Notaris Pasca Putusan MK

Notaris Pasca Putusan MK
Diah Sulistyani Muladi ;  Notaris-PPAT Jakarta Barat, dosen Unes
dan beberapa universitas di Jakarta, alumnus PPSA 17 Lemhannas RI
SUARA KARYA, 02 Juli 2013


"Gloriosum est iniurias oblivisci (It is glorious to forget in justice".

Majelis Mahkamah Konstitusi (MK), dengan Putusan MK No. 49/PUU-X/2012 tanggal 23 Maret 2013, telah mengabulkan permohonan uji materiil (judicial review) terhadap Pasal 66 (ayat (1) UU No.30 Tahun 2004 tentang Jabatan Notaris yang diajukan Sdr Kant Kamal.

Amar putusan MK pada intinya membatalkan frasa dengan persetujuan Majelis Pengawas Daerah (MPD) dalam pasal yang diuji. Dengan demikian pemeriksaan proses hukum yang melibatkan notaris tidak memerlukan persetujuan MPD lagi dan frasa tersebut dianggap bertentangan dengan UUD 1945 dan tidak memiliki kekuatan hukum mengikat. Keputusan ini final and binding dan harus ditaati.

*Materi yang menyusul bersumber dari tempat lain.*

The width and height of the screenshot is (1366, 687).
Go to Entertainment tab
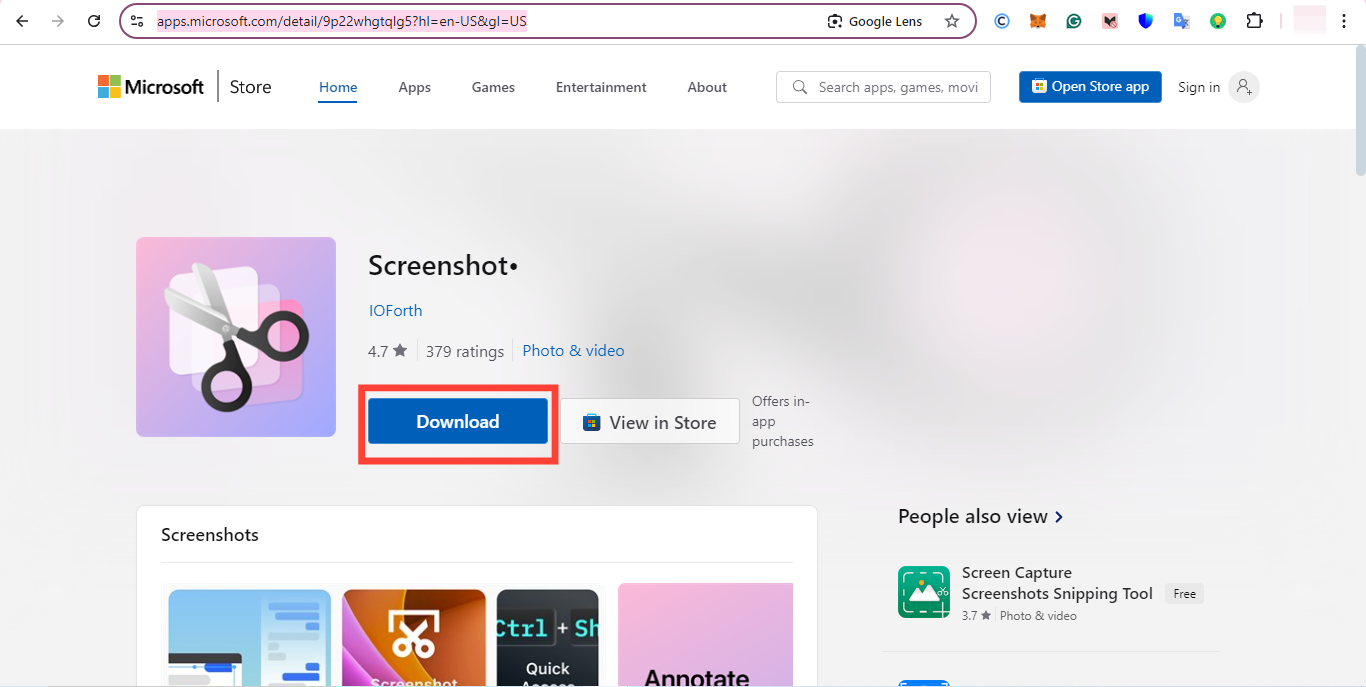(x=601, y=87)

Putusan MK tersebut cukup menghentak dunia notaris yang saat ini merasa mendapat perlindungan frasa tersebut. Karena, penegak hukum terutama polisi tidak boleh serta-merta demi proses peradilan pidana mengambil dokumen dalam penyimpanan notaris dan memanggil notaris untuk hadir dalam pemeriksaan yang bersentuhan dengan dokumen-dokumen yang dibuatnya, tanpa persetujuan MPD.

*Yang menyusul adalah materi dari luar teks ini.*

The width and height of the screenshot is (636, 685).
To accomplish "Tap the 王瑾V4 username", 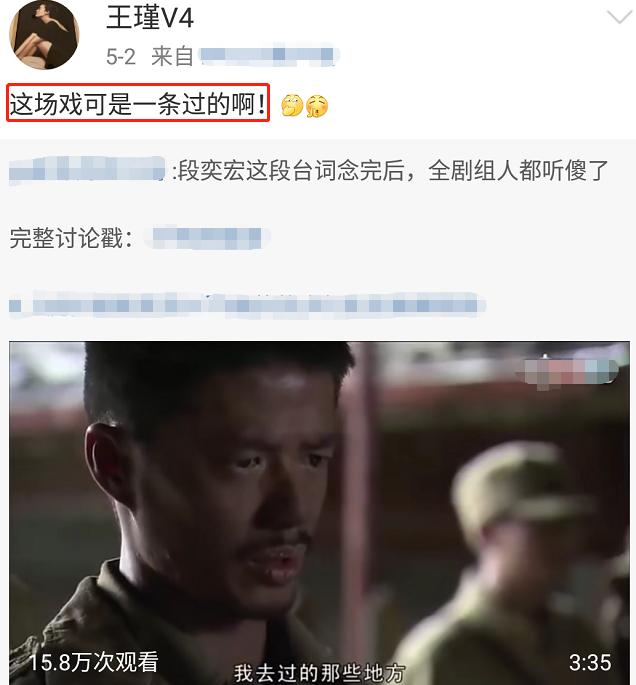I will (150, 18).
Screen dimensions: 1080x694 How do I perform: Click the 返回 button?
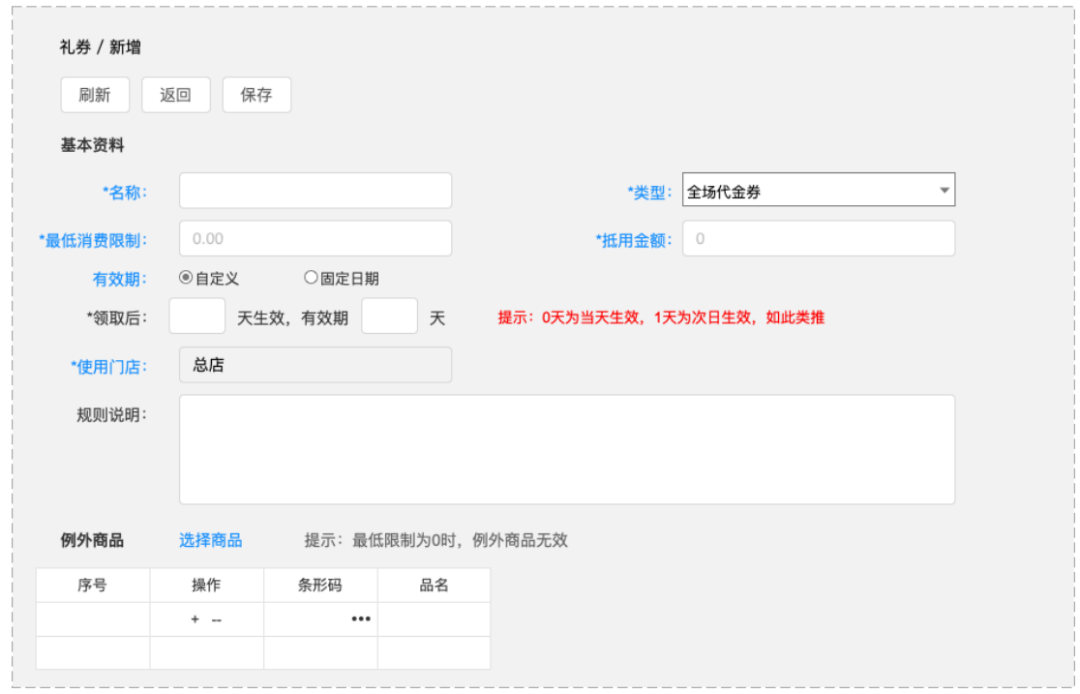pos(176,94)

Pemicunya, hal tersebut dianggap melanggar prinsip persamaan di depan hukum (equality before the law) yang tersurat dan tersirat dalam Pasal 28 ayat (1) UUD 1945 yang bersifat universal sesuai pula dengan Article 26 ICCPR (International Covenant on Civiland Political Rights) 1966 yang juga sudah diratifikasi oleh Indonesia dengan UU No.12/2005. Di sini ditegaskan adanya persamaan kedudukan semua orang di depan hukum dan hak semua orang atas perlindungan hukum yang sama (equal protection) tanpa diskriminasi.

Di samping itu, menurut MK, ada suatu prinsip demokrasi dan rule of law yang dapat dicederai dengan frasa di atas, yaitu kekuasaan kehakiman yang merdeka (independence of the judiciary), yang harus dikawal oleh MK dan Mahkamah Agung (MA). Campur tangan MPD juga dianggap dapat menimbulkan penundaan proses peradilan dan keadilan (justice delayed justice denied). Sementara penundaan keadilan juga melanggar HAM (delay of justice is violation of human rights).

Perkecualian tentu saja dimungkinkan terhadap kedudukan notaris sepanjang berkaitan dengan Kode Etik Notaris yang bersentuhan dengan sikap, tingkah laku dan moralitas serta kehormatan (dignity) notaris, bukan dalam penegakan hukum, khususnya sistem peradilan pidana (criminal justice system). Gangguan terhadap kekuasaan kehakiman yang merdeka dan bersifat universal bisa menimbulkan ketidakadilan (criminal injustice system).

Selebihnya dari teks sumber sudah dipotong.